Lee la columna «El dilema de nuestra historia económica» escrita por Carlos Contreras, investigador principal del IEP, para el Diario El Comercio ► https://bit.ly/49jiWUN
Hace exactamente un siglo y medio, poco antes de la guerra más infausta de nuestra historia, el Perú se vio enfrentado a un serio dilema. Vivíamos una crisis fiscal, ya que los recursos con los que el gobierno se había alimentado en los últimos 30 años habían desaparecido por la necesidad de pagar los intereses de una cuantiosa deuda externa, contraída principalmente para construir ferrocarriles. Estos no se habían terminado, salvo el del sur, entre Mollendo y Puno, que no llegaba a brindar utilidades.
¿De dónde obtener recursos para el fisco? Desde la independencia, los gobiernos habían ido desmantelando los impuestos dejados por los españoles, tomándolos por instrumentos del coloniaje. No era fácil pasar ahora a la política contraria.

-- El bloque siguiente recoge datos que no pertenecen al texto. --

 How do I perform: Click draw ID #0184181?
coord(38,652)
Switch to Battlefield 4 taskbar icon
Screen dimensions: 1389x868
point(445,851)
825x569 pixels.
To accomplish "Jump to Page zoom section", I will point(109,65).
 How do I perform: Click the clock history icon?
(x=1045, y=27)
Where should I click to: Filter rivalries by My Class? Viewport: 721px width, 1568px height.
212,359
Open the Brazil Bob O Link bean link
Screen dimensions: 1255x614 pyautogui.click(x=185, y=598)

No solo por la contradicción con un discurso sostenido por tan largo tiempo, sino porque los impuestos nunca son fáciles de aplicar; peor si se trata de nuevos. Y cuando resultan exitosos, se disfrutan recién en el largo plazo. En países como el nuestro, en el que la legitimidad de los gobiernos tiende a la escasez, la resistencia a pagarlos se convierte en una obligación cívica, y encuentra formas ingeniosas de evasión.
La alternativa más sencilla y a mano parecía por ello la del estanco. Esta significaba instaurar un monopolio del Estado sobre algún producto, cuya venta pueda rendir rápidas y jugosas ganancias. Era algo en lo que nuestra querida patria tenía rica experiencia. En los siglos pasados, que se remontaban al virreinato, el Estado había disfrutado de los estancos del azogue, el tabaco y, más reciente y rendidoramente, del guano.
Había estancos pensados para el mercado interno, y otros para el mercado mundial, que eran los que prometían mayores ganancias. Pero para que estos resultasen lucrativos, el producto sobre el que se aplicaba debía tener pocos o, mejor todavía, ningún competidor. Como fue el caso del fertilizante del guano.
Hacia 1875, sus depósitos estaban próximos al agotamiento, y le había surgido la competencia del salitre. Pero Dios era peruano, de modo que también teníamos yacimientos de salitre en casa, en la remota y olvidada provincia de Tarapacá. ¿No resultaba lo más apropiado estancar el salitre? Lo triste es que esto suponía desalojar a los productores locales, que con gran esfuerzo y creatividad habían levantado esa industria de la nada. La mayoría eran gentes del sur, muchos con apellidos aimaras, como Choque, Caques o Callasaya. También había familias tacneñas, como los Marquesado y Bermúdez, y hombres de todo el mundo. Pero lo bueno es que carecían de fuerza política. De otro lado, a diferencia del guano, que bastaba solo recogerlo, al salitre había que extraerlo del caliche en el que venía contenido. Para esto se había montado una infraestructura de “oficinas salitreras”, preñadas de máquinas de vapor, ferrocarriles y depósitos. ¿Iba a pagarse la expropiación? ¿Con qué dinero?
Con la distancia que da el tiempo, hoy podemos decir que la opción de los impuestos hubiera sido mejor. Sobre todo porque en el largo plazo era la mejor manera de construir ciudadanía, haciendo de la población el origen y no solo el destino de la riqueza pública. Pero el gobierno de Pardo optó por lo más fácil, y sobre todo lucrativo para la élite limeña. La expropiación de las salitreras iba a poner el negocio en sus manos, puesto que la administración del estanco correría a cargo de una compañía administradora manejada por los bancos de Lima. La expropiación fue pagada con certificados del tesoro, que rendían una tasa de interés. Tras la guerra del salitre, la presión de los países europeos a los que pertenecía un número de los expropiados hizo que el gobierno de Chile aceptase pagar los certificados.
Hay decisiones que una vez tomadas son irreversibles, como pasó con esta de hace 150 años, en la que debimos elegir entre los impuestos o el estanco. No podemos enmendar el pasado, pero sí aprender de la historia.